For the first time in its 169-year history, the United States Naval Academy has rung wedding bells for a same-sex couple.
David Bucher, a 49-year-old graduate of the academy, married longtime partner Bruce Moats Saturday in the Annapolis, Md., military school's chapel, reports NBC News.
The couple, wearing matching blue suits, yellow ties, and boutonnieres, recognized the momentous nature of their ceremony, which included Bible readings and a recitation of the U.S. Navy Hymn.
"We're here to break barriers and take advantage of the rights we have," said Moats, a director of communications at the World Bank.
Though same-sex marriage was legalized in Maryland last year, "not everyone agrees that this should be happening," said Lt. John Connolly, the officiant of the ceremony.

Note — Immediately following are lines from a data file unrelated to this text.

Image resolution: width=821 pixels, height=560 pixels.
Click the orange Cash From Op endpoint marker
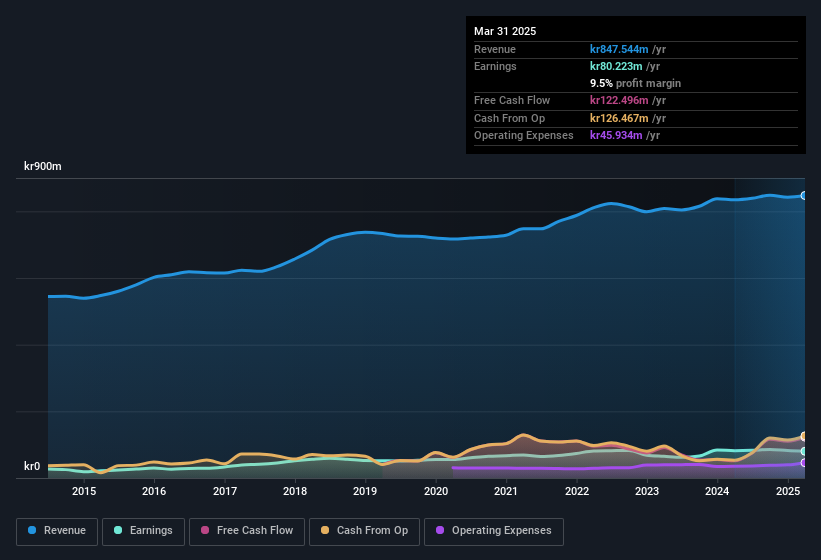click(803, 437)
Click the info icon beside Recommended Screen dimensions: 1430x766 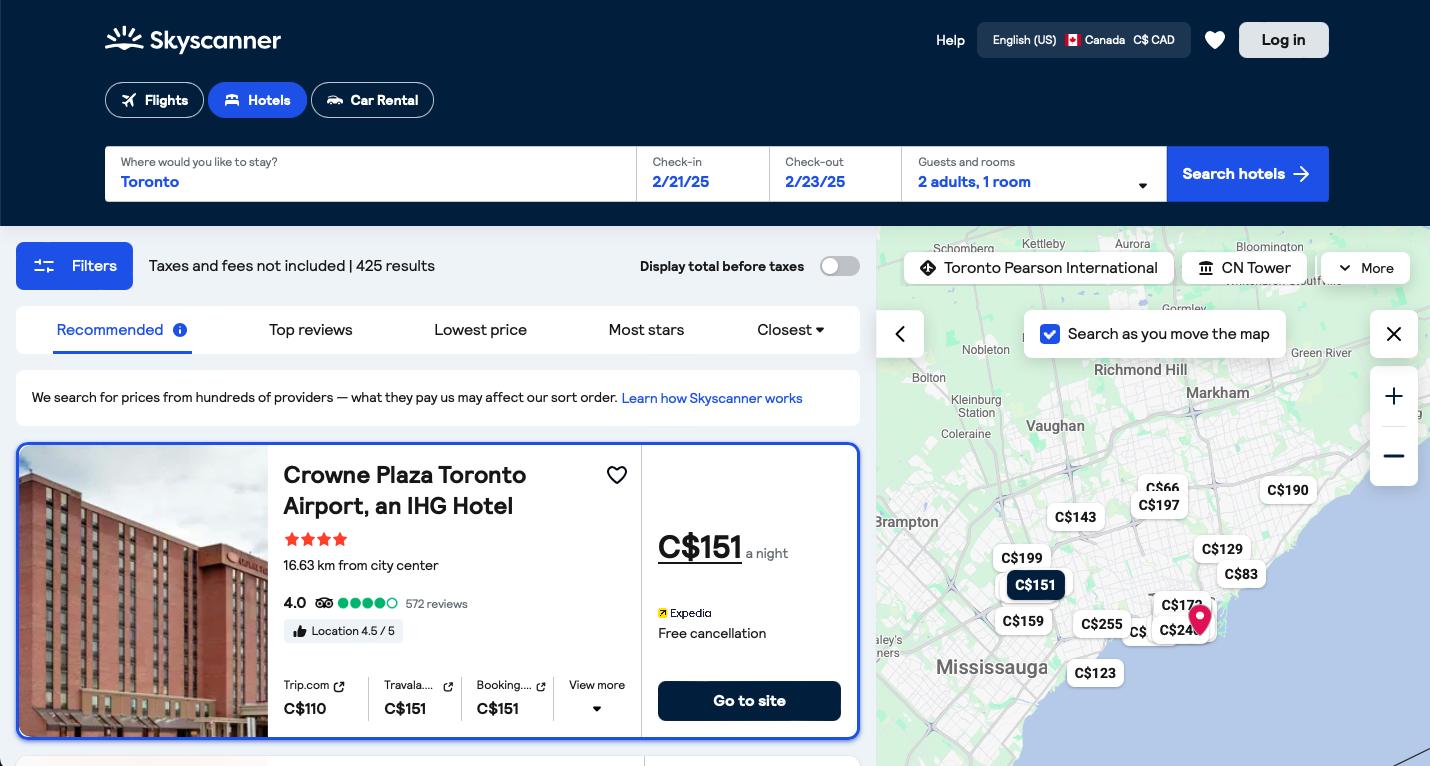180,330
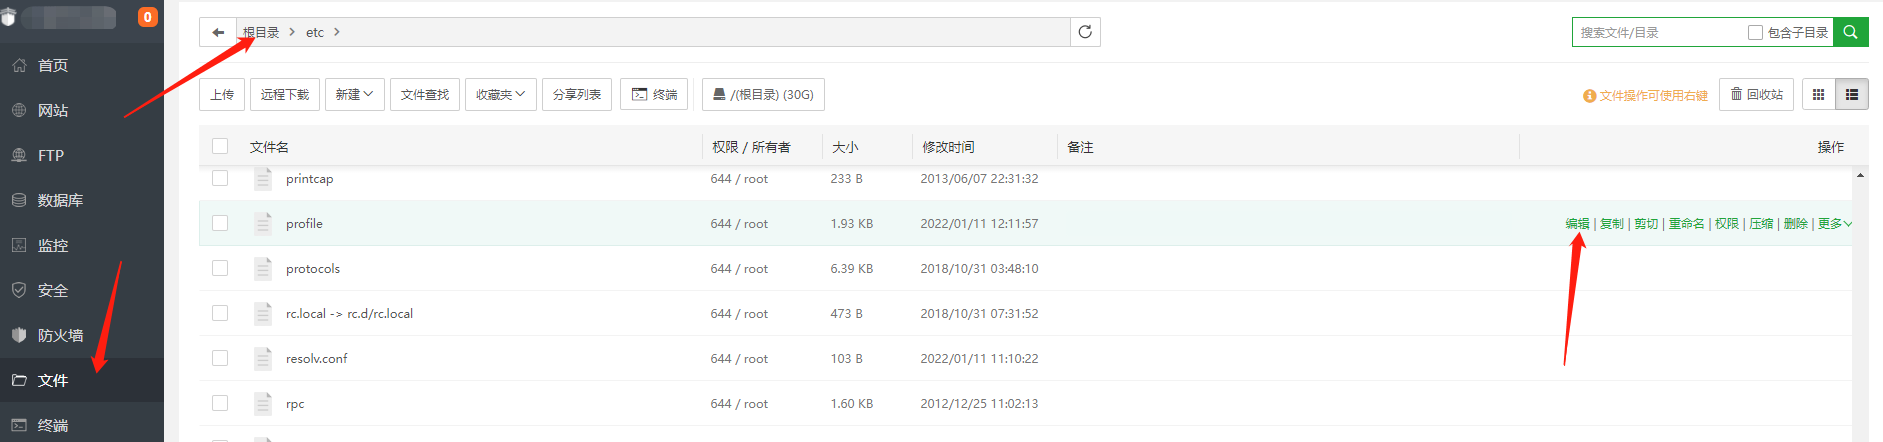Switch to list view icon
The width and height of the screenshot is (1883, 442).
(1851, 95)
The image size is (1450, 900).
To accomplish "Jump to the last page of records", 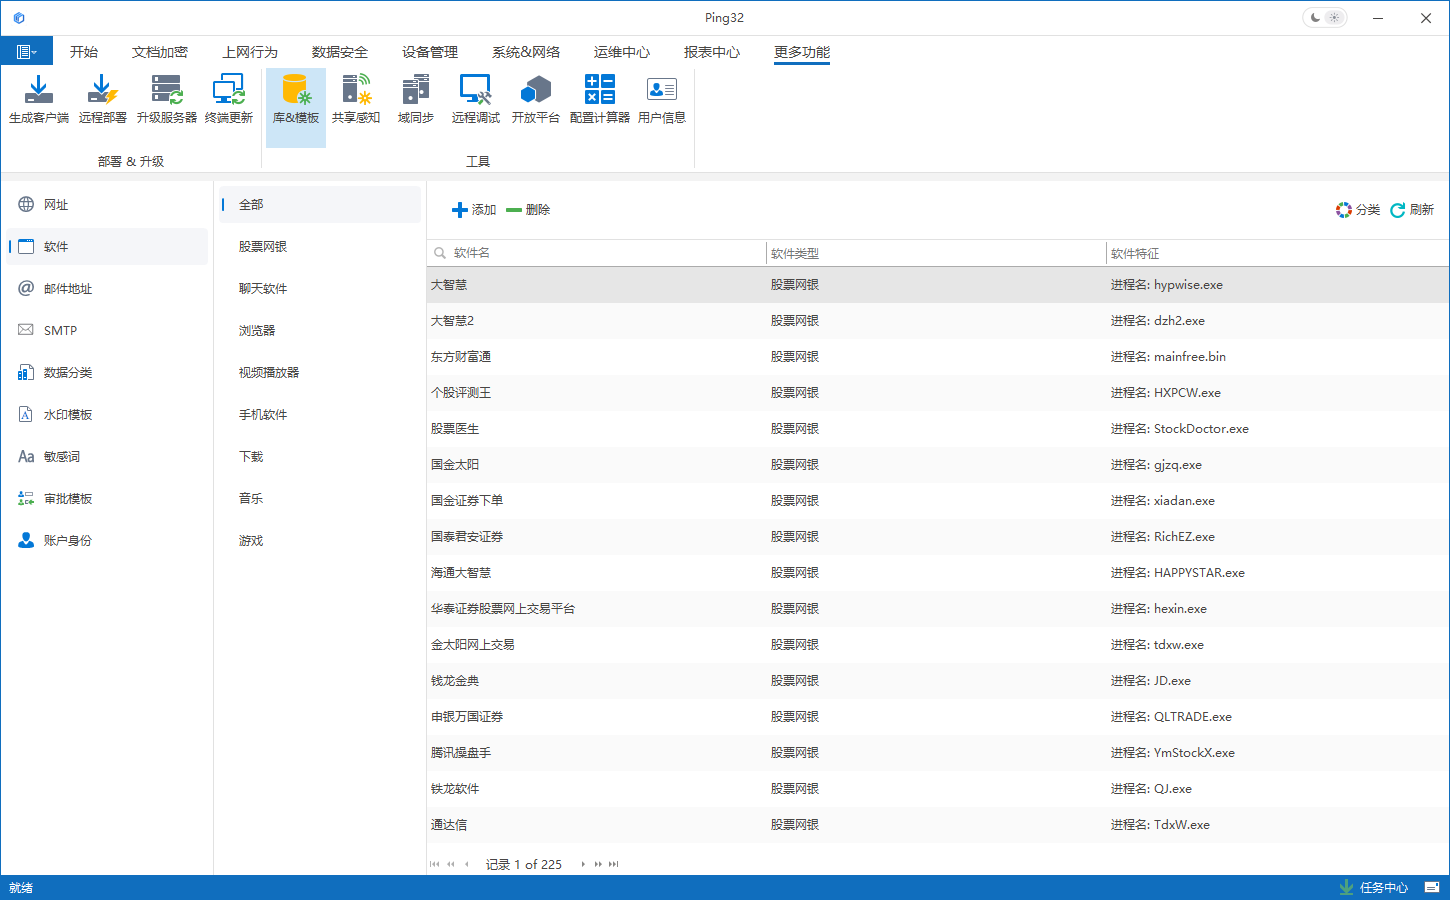I will click(x=614, y=864).
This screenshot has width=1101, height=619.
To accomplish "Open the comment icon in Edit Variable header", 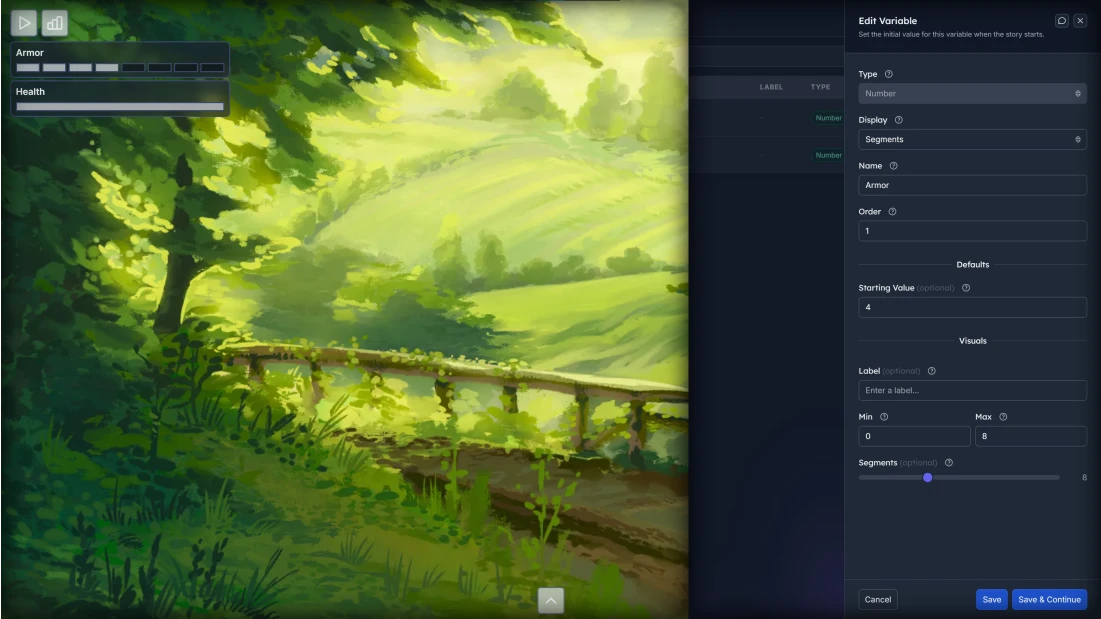I will pos(1061,21).
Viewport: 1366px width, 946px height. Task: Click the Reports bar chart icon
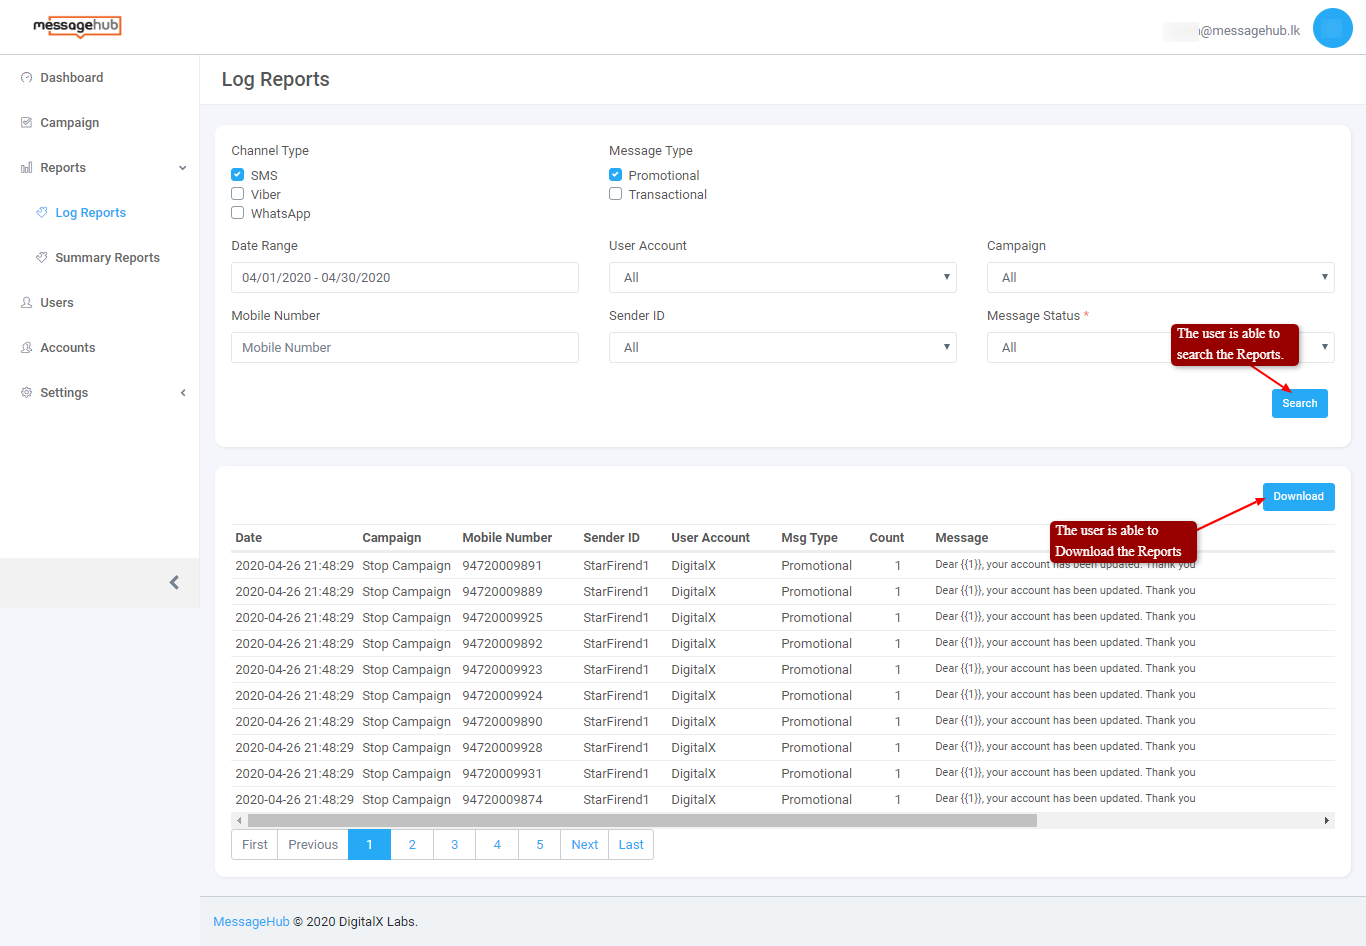[x=26, y=168]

"Not everyone agrees that this should be happening, and it took a significant amount of discernment on my own part as well as this couple's as they were preparing for the day," Connolly said, adding, "The more I met with this couple, the happier I was to be presiding today."
The ceremony was particularly significant for Bucher, who said his sexual orientation factored into his unwilling departure from the Navy in the early '90s.
"As a gay man in the military, the military didn't want me," said Bucher, who now works for the Pentagon. "There was some aspect of my personal being that made me less qualified, they thought, so that was why I exited the Navy. There was a certain level of rejection there."
But after being married at his alma mater to the man he loves, with their two children in attendance, Bucher said he felt vindicated.
"To me," he said, "that is a triumph."